■ **STATED TASK 1**: Reproduce the forum thread excerpt from "You realize this" to "this already? (Tasks>Describe>Characterize)", substituting "condition" for "requirement".

■ **SOURCE EXCERPT**:
*-*-*

Variable_Value=strip(trim(vvaluex(variable)));

keep variable variable_value frequency percent cum:;
label variable='Variable' 
	variable_value='Variable Value';
run;

proc sort data=want;
by variable descending frequency;
run;

data want2;
set want;
by variable;
if first.variable then count=0;
count+1;
if count<=5;
run;
Uknown_user
Quartz | Level 8

Thanks for your suggestion, the data needs to be transposed and afterwards merged with proc contents. It is still not clear to me how to get the information about completeness (i.e. total missing obs and total non-missing obs). Thanks

Reeza
Super User

@Uknown_user wrote:

Thanks for your suggestion, the data needs to be transposed and afterwards merged with proc contents.


That should be within your skill sets. 

 

It is still not clear to me how to get the information about completeness (i.e. total missing obs and total non-missing obs). Thanks

 

You realize this is the first time you've mentioned this requirement?

 

There are macro's on here that illustrate how to calculate all missing/completeness report. 

 

 

Have you tried the CHARACTERIZE DATA task in EG? It doesn't do a lot of this already? (Tasks>Describe>Characterize)

*-*-*

■ **STATED TASK 2**: Copy out every line of the entries containing the string "Viewport", matching it case-sensitively.

■ **PROVIDED DATA**:
*-*-*

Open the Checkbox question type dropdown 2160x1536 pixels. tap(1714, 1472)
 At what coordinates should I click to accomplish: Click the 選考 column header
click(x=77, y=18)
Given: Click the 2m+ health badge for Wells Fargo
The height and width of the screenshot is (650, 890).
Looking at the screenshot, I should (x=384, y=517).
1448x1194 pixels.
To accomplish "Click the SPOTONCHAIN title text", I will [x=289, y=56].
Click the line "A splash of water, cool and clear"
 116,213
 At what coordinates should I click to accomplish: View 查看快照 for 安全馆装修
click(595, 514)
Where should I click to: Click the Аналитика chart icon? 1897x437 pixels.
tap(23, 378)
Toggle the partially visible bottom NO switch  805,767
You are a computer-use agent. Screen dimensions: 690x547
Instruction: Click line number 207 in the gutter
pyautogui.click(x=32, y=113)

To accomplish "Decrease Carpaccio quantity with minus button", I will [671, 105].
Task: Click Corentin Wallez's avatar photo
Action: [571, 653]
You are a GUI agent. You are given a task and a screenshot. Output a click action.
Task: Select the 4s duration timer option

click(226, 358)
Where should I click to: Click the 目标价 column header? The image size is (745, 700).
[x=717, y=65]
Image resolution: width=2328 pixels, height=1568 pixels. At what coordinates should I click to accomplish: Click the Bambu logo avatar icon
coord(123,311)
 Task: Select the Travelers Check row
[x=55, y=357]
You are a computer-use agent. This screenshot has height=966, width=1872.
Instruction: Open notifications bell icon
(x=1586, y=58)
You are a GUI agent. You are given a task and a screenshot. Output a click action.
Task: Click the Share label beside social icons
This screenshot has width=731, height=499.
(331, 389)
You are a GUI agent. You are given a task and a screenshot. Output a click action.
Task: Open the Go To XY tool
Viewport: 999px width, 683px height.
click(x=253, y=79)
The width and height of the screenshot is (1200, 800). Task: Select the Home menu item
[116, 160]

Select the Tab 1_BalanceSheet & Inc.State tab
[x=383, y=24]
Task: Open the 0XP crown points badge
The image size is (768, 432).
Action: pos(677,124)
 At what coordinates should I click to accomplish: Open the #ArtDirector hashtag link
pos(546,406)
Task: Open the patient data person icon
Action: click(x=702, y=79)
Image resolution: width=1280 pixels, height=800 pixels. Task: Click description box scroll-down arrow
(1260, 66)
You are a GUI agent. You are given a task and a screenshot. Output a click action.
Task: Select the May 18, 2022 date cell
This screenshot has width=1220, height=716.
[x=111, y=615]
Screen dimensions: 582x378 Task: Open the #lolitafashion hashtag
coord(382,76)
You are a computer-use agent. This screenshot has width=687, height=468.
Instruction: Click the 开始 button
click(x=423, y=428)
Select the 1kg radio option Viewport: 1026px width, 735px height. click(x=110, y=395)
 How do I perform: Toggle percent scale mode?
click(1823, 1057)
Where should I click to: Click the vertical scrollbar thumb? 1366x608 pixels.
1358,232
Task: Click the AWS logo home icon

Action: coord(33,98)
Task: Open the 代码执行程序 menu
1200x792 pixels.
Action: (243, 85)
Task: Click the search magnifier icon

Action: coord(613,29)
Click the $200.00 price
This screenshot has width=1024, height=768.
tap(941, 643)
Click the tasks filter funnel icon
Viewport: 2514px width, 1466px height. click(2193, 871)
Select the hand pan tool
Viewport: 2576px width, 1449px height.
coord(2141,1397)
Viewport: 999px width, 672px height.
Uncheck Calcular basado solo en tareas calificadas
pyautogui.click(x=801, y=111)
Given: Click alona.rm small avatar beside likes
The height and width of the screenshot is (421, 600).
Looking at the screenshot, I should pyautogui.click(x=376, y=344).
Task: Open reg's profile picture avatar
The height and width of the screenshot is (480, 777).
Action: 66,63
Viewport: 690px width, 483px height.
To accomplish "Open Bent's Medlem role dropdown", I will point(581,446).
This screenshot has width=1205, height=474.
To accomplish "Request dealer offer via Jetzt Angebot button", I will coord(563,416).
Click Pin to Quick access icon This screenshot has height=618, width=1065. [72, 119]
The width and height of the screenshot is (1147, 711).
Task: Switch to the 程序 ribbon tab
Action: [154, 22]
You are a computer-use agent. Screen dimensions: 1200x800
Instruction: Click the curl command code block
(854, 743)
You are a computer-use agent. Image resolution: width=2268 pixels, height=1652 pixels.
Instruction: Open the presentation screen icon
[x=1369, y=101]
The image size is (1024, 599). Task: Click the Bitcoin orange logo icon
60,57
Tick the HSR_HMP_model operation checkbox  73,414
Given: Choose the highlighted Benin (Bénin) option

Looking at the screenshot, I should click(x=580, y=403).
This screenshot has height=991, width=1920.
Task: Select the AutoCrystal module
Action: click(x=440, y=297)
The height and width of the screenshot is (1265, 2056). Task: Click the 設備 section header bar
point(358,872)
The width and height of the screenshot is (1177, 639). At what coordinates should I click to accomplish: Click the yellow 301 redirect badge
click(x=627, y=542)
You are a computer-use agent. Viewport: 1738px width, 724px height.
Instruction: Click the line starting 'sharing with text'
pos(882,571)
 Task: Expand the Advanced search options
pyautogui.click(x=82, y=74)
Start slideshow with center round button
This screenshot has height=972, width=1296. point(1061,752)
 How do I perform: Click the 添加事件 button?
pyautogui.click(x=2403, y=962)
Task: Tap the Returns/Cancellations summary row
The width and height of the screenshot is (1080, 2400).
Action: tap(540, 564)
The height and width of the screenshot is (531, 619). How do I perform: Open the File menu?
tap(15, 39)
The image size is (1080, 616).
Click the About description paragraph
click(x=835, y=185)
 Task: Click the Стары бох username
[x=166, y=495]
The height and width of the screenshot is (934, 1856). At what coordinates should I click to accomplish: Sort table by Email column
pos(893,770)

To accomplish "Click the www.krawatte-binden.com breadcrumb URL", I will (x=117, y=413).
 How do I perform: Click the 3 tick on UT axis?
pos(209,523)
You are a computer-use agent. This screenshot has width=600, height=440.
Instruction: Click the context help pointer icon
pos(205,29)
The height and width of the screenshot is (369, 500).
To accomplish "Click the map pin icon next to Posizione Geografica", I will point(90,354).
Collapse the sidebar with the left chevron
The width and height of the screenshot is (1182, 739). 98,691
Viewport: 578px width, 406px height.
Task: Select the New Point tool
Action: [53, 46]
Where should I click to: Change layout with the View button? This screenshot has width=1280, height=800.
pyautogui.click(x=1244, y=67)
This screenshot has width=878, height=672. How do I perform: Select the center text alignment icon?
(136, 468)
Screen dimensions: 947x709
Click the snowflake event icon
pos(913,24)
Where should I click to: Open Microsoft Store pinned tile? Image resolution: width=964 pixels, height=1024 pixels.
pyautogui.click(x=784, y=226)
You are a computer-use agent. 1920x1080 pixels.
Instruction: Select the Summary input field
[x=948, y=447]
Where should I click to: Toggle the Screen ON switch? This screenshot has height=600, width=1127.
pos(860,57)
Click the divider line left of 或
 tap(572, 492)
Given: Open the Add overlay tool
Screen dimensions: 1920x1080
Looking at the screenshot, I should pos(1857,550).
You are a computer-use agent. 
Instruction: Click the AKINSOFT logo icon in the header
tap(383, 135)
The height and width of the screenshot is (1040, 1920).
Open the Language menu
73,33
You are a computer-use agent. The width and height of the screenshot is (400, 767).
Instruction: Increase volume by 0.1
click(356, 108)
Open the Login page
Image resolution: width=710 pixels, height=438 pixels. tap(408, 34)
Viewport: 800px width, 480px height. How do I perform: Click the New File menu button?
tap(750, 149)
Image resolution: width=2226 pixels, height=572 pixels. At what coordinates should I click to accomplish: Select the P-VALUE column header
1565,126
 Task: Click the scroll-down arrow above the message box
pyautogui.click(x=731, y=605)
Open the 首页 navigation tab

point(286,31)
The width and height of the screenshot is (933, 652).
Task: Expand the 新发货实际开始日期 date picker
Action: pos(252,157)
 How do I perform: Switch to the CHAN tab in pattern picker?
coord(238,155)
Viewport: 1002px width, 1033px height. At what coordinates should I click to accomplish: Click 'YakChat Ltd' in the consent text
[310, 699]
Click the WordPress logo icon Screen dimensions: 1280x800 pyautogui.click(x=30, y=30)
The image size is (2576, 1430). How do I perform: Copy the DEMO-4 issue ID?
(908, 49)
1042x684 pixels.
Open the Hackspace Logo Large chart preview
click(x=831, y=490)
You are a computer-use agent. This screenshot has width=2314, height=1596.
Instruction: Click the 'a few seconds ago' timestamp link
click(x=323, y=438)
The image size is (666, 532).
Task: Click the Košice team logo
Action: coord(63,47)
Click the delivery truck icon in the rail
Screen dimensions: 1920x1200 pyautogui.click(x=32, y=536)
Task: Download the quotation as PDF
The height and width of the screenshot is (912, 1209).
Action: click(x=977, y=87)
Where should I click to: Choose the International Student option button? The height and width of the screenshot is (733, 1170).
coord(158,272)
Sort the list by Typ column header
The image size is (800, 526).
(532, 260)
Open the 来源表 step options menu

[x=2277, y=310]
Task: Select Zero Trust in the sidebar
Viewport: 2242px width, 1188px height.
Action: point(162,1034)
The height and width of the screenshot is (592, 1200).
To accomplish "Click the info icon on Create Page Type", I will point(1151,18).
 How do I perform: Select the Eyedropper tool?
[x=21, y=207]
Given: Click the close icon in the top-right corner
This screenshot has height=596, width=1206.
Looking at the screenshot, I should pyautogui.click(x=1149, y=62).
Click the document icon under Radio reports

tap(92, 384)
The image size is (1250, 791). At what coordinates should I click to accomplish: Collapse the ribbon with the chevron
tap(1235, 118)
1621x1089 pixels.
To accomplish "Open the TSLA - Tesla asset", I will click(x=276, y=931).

*-*-*

■ **WORKED ANSWER 1**:
You realize this is the first time you've mentioned this condition?

 

There are macro's on here that illustrate how to calculate all missing/completeness report. 

 

 

Have you tried the CHARACTERIZE DATA task in EG? It doesn't do a lot of this already? (Tasks>Describe>Characterize)

■ **WORKED ANSWER 2**:
Viewport: 999px width, 683px height.
Select the 1kg radio option Viewport: 1026px width, 735px height. click(x=110, y=395)
Viewport: 2514px width, 1466px height. click(2193, 871)
Viewport: 2576px width, 1449px height.
Viewport: 999px width, 672px height.
Viewport: 690px width, 483px height.
You are a computer-use agent. Viewport: 1738px width, 724px height.
Viewport: 578px width, 406px height.
Viewport: 800px width, 480px height. How do I perform: Click the New File menu button?
Viewport: 1002px width, 1033px height. At what coordinates should I click to accomplish: Click 'YakChat Ltd' in the consent text
Viewport: 2242px width, 1188px height.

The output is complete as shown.